Data under study START

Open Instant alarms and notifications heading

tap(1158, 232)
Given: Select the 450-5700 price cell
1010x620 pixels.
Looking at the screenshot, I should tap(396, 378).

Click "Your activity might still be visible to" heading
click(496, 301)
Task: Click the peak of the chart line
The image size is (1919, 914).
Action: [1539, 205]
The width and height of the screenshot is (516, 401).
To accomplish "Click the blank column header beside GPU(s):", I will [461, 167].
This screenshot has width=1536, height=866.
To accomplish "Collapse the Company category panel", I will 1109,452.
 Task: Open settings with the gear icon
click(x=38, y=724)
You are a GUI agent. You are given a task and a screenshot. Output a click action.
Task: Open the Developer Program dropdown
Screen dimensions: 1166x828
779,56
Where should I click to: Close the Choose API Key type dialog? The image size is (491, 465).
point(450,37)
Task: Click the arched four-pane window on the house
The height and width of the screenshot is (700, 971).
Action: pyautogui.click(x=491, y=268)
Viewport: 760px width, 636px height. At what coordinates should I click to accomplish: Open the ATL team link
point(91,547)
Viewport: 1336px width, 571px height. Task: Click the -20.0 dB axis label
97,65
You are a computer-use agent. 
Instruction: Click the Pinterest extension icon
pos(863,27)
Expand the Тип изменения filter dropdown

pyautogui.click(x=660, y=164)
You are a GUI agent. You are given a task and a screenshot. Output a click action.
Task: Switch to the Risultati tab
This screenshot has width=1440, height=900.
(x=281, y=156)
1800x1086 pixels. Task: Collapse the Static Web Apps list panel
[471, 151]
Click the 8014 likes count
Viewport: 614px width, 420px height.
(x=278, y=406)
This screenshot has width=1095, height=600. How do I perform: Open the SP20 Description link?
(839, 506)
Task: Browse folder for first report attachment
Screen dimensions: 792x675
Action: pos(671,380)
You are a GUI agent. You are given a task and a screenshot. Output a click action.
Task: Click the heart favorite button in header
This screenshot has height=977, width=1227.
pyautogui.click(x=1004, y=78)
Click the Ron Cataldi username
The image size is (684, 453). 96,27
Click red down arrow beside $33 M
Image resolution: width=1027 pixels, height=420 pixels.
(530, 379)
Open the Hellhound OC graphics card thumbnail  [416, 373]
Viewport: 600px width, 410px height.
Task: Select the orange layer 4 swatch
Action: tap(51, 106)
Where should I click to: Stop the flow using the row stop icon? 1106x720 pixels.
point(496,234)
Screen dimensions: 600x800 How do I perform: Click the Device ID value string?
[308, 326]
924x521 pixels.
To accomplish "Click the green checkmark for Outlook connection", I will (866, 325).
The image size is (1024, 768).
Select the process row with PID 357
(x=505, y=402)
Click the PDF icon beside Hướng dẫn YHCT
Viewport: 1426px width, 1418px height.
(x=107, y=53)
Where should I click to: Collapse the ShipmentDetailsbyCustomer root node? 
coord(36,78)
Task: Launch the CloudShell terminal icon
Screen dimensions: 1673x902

Data under study END

Repeat all of the data shown above, exactly as it appears.

### [Solution to the exercise]
Open Instant alarms and notifications heading

tap(1158, 232)
Given: Select the 450-5700 price cell
1010x620 pixels.
Looking at the screenshot, I should tap(396, 378).

Click "Your activity might still be visible to" heading
click(496, 301)
Task: Click the peak of the chart line
The image size is (1919, 914).
Action: [1539, 205]
The width and height of the screenshot is (516, 401).
To accomplish "Click the blank column header beside GPU(s):", I will [461, 167].
This screenshot has width=1536, height=866.
To accomplish "Collapse the Company category panel", I will 1109,452.
 Task: Open settings with the gear icon
click(x=38, y=724)
You are a GUI agent. You are given a task and a screenshot. Output a click action.
Task: Open the Developer Program dropdown
Screen dimensions: 1166x828
779,56
Where should I click to: Close the Choose API Key type dialog? The image size is (491, 465).
point(450,37)
Task: Click the arched four-pane window on the house
The height and width of the screenshot is (700, 971).
Action: pyautogui.click(x=491, y=268)
Viewport: 760px width, 636px height. At what coordinates should I click to accomplish: Open the ATL team link
point(91,547)
Viewport: 1336px width, 571px height. Task: Click the -20.0 dB axis label
97,65
You are a computer-use agent. 
Instruction: Click the Pinterest extension icon
pos(863,27)
Expand the Тип изменения filter dropdown

pyautogui.click(x=660, y=164)
You are a GUI agent. You are given a task and a screenshot. Output a click action.
Task: Switch to the Risultati tab
This screenshot has width=1440, height=900.
(x=281, y=156)
1800x1086 pixels. Task: Collapse the Static Web Apps list panel
[471, 151]
Click the 8014 likes count
Viewport: 614px width, 420px height.
(x=278, y=406)
This screenshot has width=1095, height=600. How do I perform: Open the SP20 Description link?
(839, 506)
Task: Browse folder for first report attachment
Screen dimensions: 792x675
Action: pos(671,380)
You are a GUI agent. You are given a task and a screenshot. Output a click action.
Task: Click the heart favorite button in header
This screenshot has height=977, width=1227.
pyautogui.click(x=1004, y=78)
Click the Ron Cataldi username
The image size is (684, 453). 96,27
Click red down arrow beside $33 M
Image resolution: width=1027 pixels, height=420 pixels.
(530, 379)
Open the Hellhound OC graphics card thumbnail  [416, 373]
Viewport: 600px width, 410px height.
Task: Select the orange layer 4 swatch
Action: tap(51, 106)
Where should I click to: Stop the flow using the row stop icon? 1106x720 pixels.
point(496,234)
Screen dimensions: 600x800 How do I perform: Click the Device ID value string?
[308, 326]
924x521 pixels.
To accomplish "Click the green checkmark for Outlook connection", I will (866, 325).
The image size is (1024, 768).
Select the process row with PID 357
(x=505, y=402)
Click the PDF icon beside Hướng dẫn YHCT
Viewport: 1426px width, 1418px height.
(x=107, y=53)
Where should I click to: Collapse the ShipmentDetailsbyCustomer root node? 
coord(36,78)
Task: Launch the CloudShell terminal icon
Screen dimensions: 1673x902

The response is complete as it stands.